## BRIEF
Can you change "How do I perform:" to "What do I click to:" wherever it occurs in the material below and write out all of the lines again with nothing else changed, leaving out the pictures?

Rows of pointing data
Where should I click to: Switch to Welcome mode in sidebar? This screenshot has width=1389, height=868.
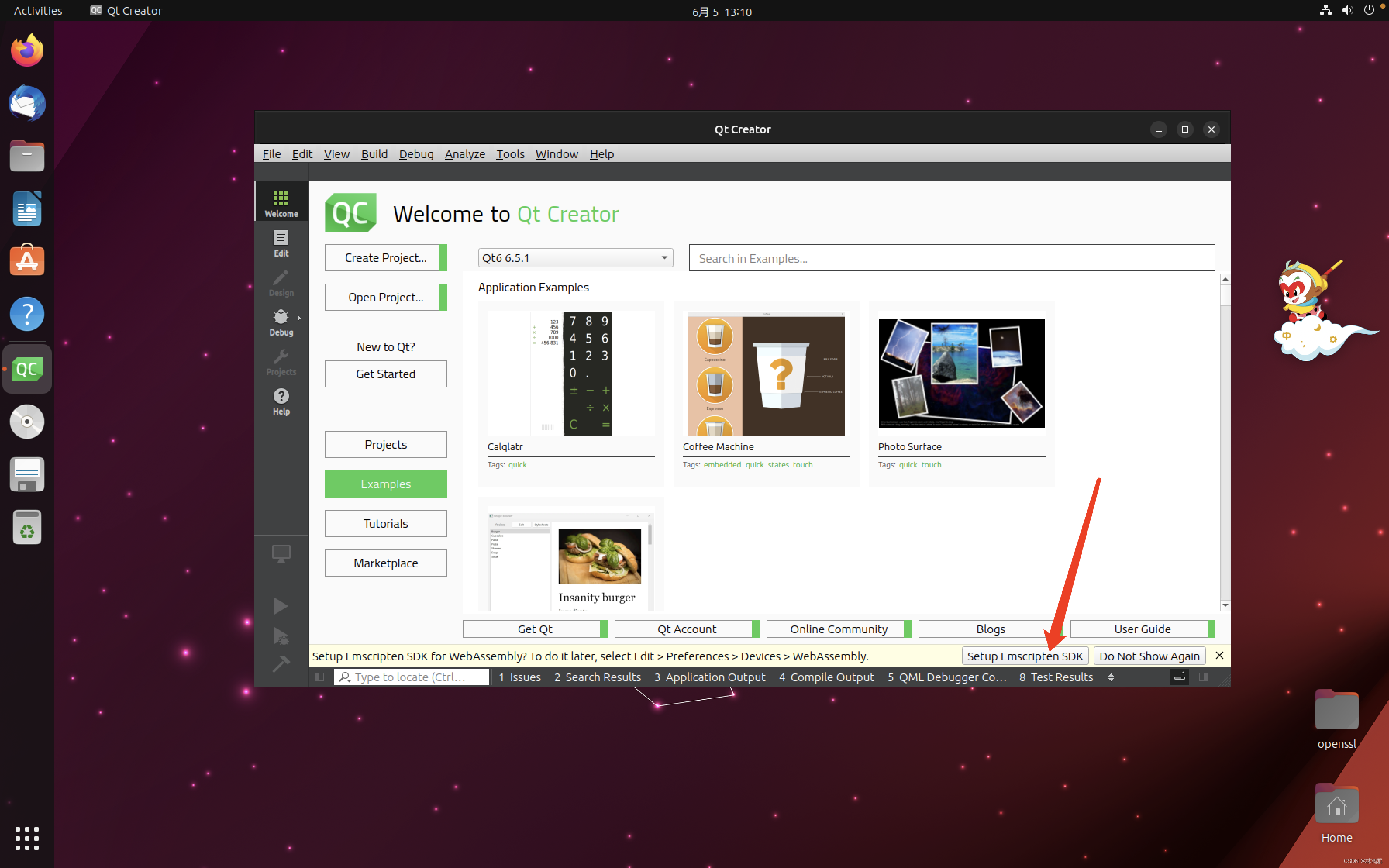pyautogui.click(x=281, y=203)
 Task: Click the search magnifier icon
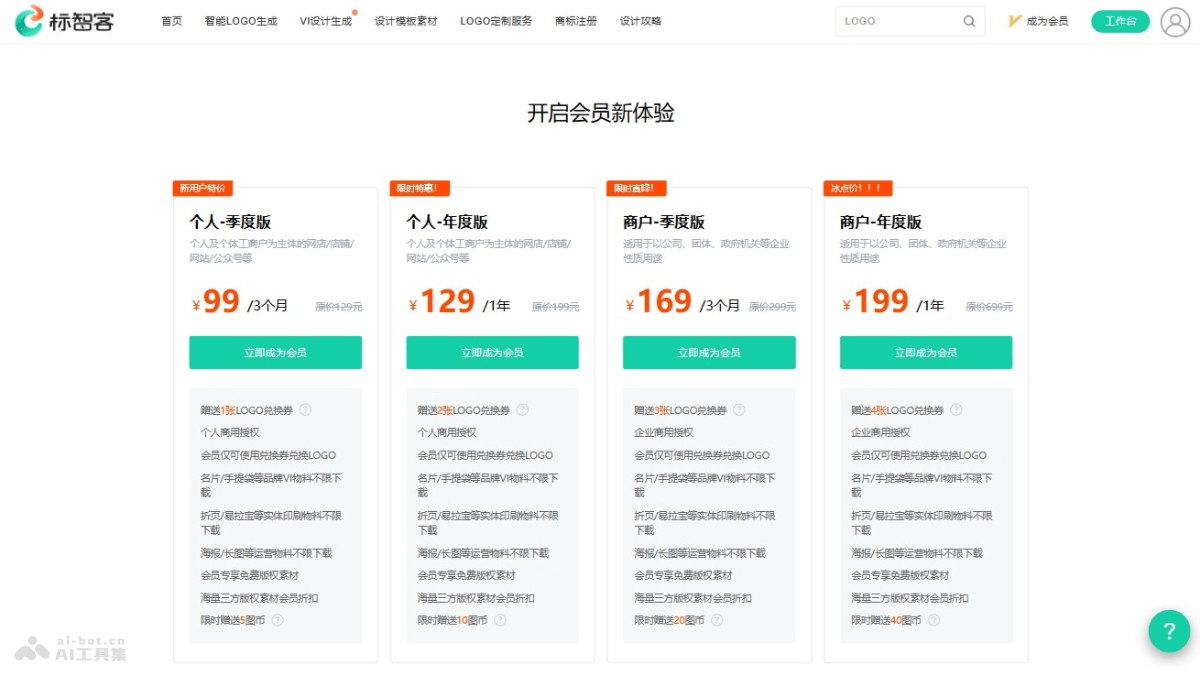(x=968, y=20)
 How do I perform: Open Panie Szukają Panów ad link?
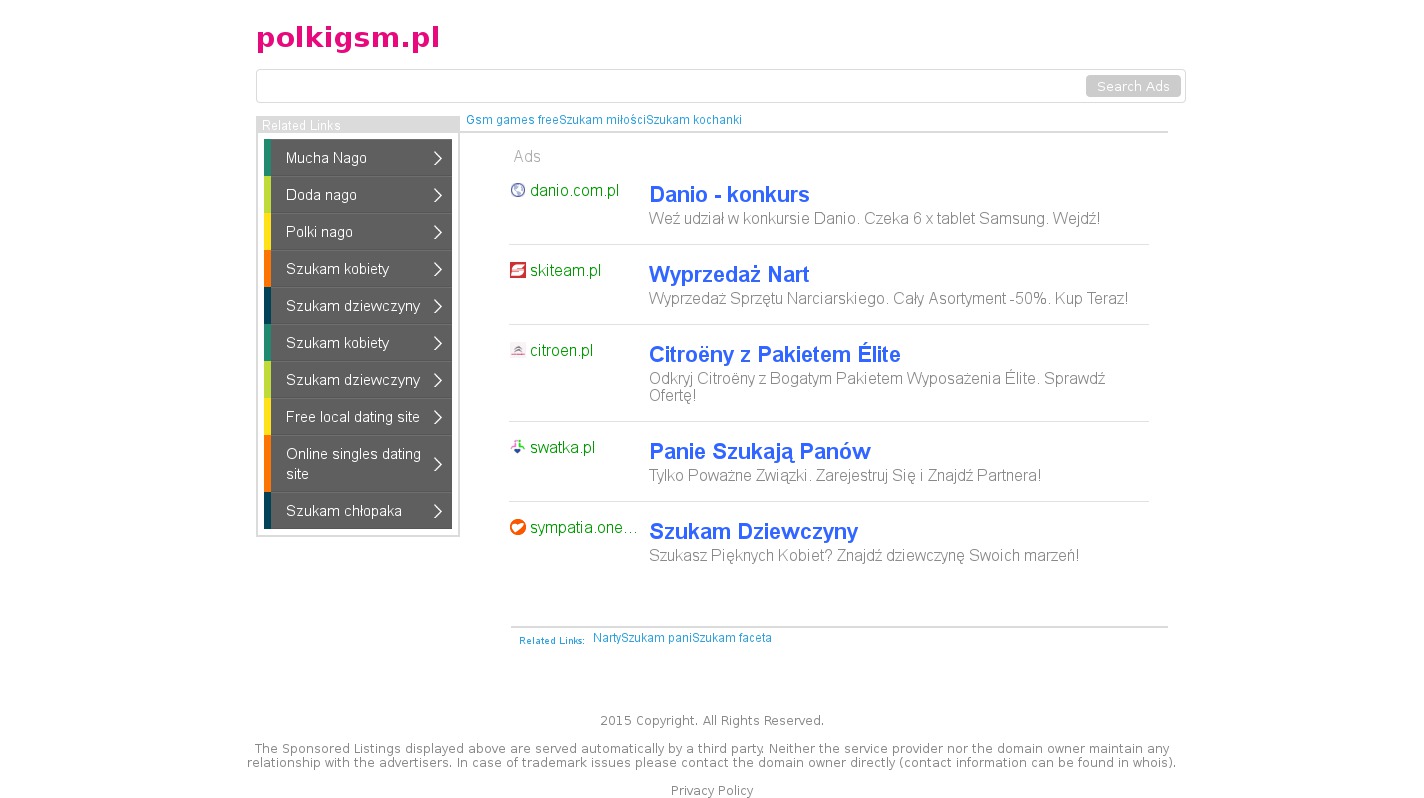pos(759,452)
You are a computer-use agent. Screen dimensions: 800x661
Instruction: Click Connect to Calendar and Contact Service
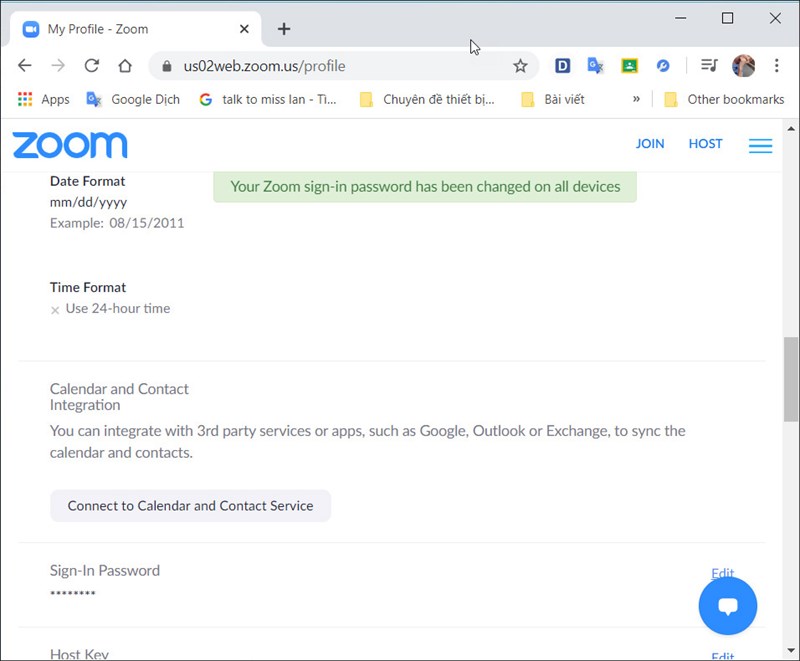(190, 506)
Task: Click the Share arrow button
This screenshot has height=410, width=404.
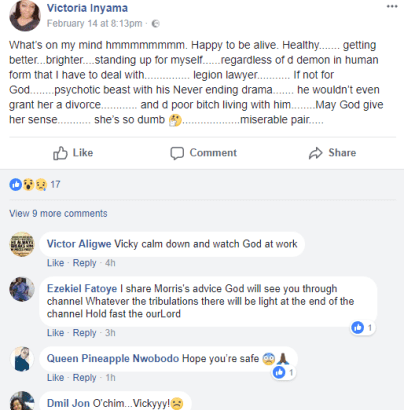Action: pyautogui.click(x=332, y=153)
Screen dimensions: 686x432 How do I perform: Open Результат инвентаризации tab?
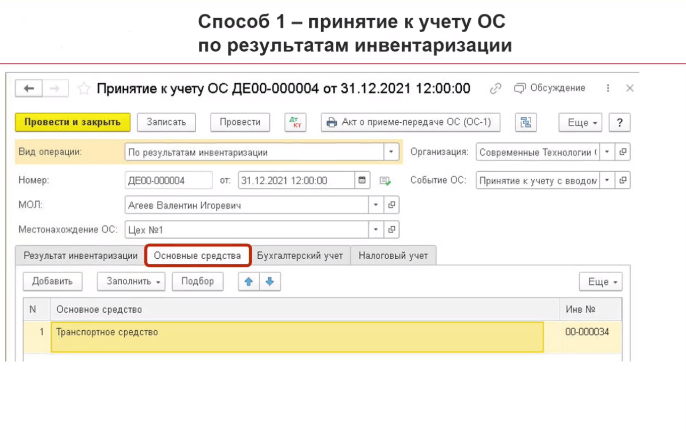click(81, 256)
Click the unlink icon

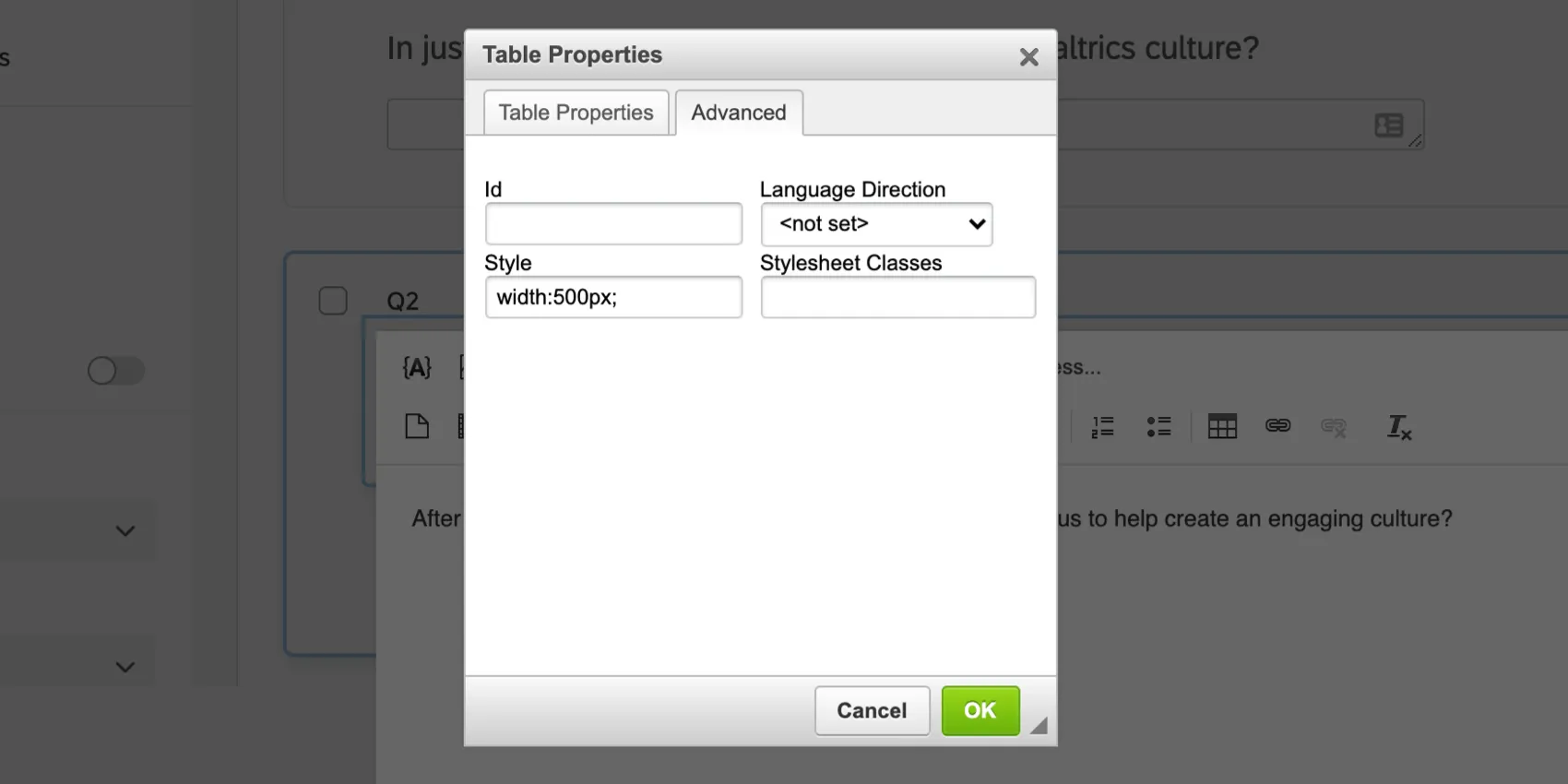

## WRITTEN RESPONSE
Where should I click to: Switch to Welcome mode in sidebar? This screenshot has width=1389, height=868.
pyautogui.click(x=281, y=203)
 Task: Click the search magnifier icon
(x=968, y=20)
 What do I click to: Open Panie Szukają Panów ad link?
pos(759,452)
You are a computer-use agent. Screen dimensions: 800x661
Instruction: Click Connect to Calendar and Contact Service
(190, 506)
Task: Click the Share arrow button
This screenshot has height=410, width=404.
Action: pyautogui.click(x=332, y=153)
Screen dimensions: 686x432 What do I click to: Open Результат инвентаризации tab?
click(81, 256)
Click the unlink icon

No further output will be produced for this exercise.